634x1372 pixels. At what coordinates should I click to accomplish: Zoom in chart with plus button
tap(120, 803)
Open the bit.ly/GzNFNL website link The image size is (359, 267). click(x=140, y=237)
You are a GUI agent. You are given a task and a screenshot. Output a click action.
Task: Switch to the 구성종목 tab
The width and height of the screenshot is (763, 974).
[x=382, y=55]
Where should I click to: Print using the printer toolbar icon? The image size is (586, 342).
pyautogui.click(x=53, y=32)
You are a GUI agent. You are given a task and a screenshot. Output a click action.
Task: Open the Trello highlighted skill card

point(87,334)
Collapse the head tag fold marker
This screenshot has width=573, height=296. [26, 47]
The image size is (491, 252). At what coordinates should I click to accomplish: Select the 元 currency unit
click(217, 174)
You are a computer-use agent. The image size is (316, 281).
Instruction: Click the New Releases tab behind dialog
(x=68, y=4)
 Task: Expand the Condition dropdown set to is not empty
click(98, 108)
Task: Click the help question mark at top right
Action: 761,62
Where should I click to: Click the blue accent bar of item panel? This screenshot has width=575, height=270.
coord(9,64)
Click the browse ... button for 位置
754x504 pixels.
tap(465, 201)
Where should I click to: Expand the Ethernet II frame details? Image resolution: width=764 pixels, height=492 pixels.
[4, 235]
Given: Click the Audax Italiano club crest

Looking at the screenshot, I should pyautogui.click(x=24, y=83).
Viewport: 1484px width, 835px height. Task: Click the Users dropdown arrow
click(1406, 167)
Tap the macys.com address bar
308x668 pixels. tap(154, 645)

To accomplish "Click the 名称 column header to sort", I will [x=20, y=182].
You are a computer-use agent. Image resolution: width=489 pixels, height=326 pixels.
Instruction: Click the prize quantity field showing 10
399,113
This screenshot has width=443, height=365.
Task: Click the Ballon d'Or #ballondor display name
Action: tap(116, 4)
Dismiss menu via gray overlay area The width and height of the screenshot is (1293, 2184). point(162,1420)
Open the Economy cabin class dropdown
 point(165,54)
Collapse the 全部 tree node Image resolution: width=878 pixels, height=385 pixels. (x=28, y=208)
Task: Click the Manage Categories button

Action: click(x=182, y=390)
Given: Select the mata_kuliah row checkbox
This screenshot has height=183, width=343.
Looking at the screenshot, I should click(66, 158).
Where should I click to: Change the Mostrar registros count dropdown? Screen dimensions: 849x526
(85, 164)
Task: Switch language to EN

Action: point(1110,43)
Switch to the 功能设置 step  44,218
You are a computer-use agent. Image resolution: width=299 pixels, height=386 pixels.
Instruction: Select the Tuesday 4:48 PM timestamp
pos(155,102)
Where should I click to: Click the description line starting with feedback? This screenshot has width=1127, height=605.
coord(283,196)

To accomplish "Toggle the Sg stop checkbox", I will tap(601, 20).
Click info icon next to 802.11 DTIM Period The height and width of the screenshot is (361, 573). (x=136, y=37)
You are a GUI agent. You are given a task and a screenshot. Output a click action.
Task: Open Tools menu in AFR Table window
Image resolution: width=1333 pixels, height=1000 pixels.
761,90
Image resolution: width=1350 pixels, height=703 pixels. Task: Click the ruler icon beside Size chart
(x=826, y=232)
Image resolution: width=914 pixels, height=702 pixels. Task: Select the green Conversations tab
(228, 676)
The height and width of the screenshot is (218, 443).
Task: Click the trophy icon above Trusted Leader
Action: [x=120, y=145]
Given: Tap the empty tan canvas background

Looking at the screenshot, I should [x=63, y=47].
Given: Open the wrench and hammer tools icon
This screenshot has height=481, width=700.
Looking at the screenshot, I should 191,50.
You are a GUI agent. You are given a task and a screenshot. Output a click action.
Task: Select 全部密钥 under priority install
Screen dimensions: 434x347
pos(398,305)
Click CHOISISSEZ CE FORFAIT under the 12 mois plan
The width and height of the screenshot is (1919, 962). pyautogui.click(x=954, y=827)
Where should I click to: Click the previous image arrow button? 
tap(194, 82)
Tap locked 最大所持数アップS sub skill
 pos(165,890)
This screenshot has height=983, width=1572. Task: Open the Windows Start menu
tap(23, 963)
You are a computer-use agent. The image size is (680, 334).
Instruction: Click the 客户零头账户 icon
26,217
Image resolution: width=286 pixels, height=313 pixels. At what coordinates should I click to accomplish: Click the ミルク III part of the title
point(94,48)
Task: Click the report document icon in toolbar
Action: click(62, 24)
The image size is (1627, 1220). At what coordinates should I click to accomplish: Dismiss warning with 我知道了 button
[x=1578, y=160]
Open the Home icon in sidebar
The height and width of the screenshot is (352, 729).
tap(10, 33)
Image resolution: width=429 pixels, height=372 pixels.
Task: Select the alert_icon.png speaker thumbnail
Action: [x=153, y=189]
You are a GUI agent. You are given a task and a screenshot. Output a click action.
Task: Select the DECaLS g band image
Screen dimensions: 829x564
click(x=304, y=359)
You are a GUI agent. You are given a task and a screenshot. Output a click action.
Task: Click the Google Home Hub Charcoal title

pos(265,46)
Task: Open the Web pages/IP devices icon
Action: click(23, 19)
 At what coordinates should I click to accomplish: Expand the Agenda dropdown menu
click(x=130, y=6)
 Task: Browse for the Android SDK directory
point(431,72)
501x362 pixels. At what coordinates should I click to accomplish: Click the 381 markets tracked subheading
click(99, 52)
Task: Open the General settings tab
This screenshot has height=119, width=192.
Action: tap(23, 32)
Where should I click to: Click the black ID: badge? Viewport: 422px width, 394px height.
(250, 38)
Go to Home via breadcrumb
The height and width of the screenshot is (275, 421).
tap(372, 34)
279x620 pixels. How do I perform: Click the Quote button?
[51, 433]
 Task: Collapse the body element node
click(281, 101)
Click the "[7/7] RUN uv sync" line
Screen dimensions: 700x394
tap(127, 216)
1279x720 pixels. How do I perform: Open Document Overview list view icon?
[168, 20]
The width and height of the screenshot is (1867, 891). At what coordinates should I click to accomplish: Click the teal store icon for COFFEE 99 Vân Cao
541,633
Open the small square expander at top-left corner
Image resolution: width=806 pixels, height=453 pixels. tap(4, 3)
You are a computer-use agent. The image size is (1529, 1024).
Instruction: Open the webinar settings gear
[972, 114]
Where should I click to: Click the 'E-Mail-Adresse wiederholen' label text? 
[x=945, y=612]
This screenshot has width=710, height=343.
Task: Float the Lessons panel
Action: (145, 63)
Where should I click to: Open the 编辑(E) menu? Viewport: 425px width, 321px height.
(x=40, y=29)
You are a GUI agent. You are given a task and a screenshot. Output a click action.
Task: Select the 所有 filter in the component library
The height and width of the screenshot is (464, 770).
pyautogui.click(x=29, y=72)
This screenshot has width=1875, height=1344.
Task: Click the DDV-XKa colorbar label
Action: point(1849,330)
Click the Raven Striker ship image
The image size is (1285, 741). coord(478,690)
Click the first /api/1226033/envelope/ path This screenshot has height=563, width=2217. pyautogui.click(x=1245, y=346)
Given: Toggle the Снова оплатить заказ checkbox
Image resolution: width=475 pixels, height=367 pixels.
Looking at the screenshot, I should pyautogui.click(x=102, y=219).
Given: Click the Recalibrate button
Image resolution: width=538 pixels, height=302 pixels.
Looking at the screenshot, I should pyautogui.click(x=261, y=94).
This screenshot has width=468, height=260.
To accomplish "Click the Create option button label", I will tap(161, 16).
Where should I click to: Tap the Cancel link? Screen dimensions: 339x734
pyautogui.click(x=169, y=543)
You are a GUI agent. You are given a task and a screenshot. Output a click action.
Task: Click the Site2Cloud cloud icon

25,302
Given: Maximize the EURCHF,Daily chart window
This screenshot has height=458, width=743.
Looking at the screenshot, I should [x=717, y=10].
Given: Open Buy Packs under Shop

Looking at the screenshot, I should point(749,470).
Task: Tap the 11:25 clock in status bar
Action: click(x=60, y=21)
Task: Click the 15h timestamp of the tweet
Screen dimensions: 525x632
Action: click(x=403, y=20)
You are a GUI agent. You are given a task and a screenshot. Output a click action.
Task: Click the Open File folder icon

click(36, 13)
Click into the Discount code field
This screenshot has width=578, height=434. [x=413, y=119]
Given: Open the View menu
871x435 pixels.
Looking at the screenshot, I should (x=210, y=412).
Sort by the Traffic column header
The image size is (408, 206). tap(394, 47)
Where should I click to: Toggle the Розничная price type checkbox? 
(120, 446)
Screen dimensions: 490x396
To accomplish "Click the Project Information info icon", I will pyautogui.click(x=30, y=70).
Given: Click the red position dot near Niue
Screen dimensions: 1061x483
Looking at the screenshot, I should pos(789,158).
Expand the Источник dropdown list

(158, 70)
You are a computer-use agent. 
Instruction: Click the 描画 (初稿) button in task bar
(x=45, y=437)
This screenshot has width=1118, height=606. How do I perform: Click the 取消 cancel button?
##########
▶ _Written request_
Rewrite the lines from the first one up to and including the line with "[x=382, y=55]" as a numbered list, leaving out any blank lines.

▶ _Worked solution_
1. 634x1372 pixels. At what coordinates should I click to accomplish: Zoom in chart with plus button
2. tap(120, 803)
3. Open the bit.ly/GzNFNL website link The image size is (359, 267). click(x=140, y=237)
4. You are a GUI agent. You are given a task and a screenshot. Output a click action.
5. Task: Switch to the 구성종목 tab
6. The width and height of the screenshot is (763, 974).
7. [x=382, y=55]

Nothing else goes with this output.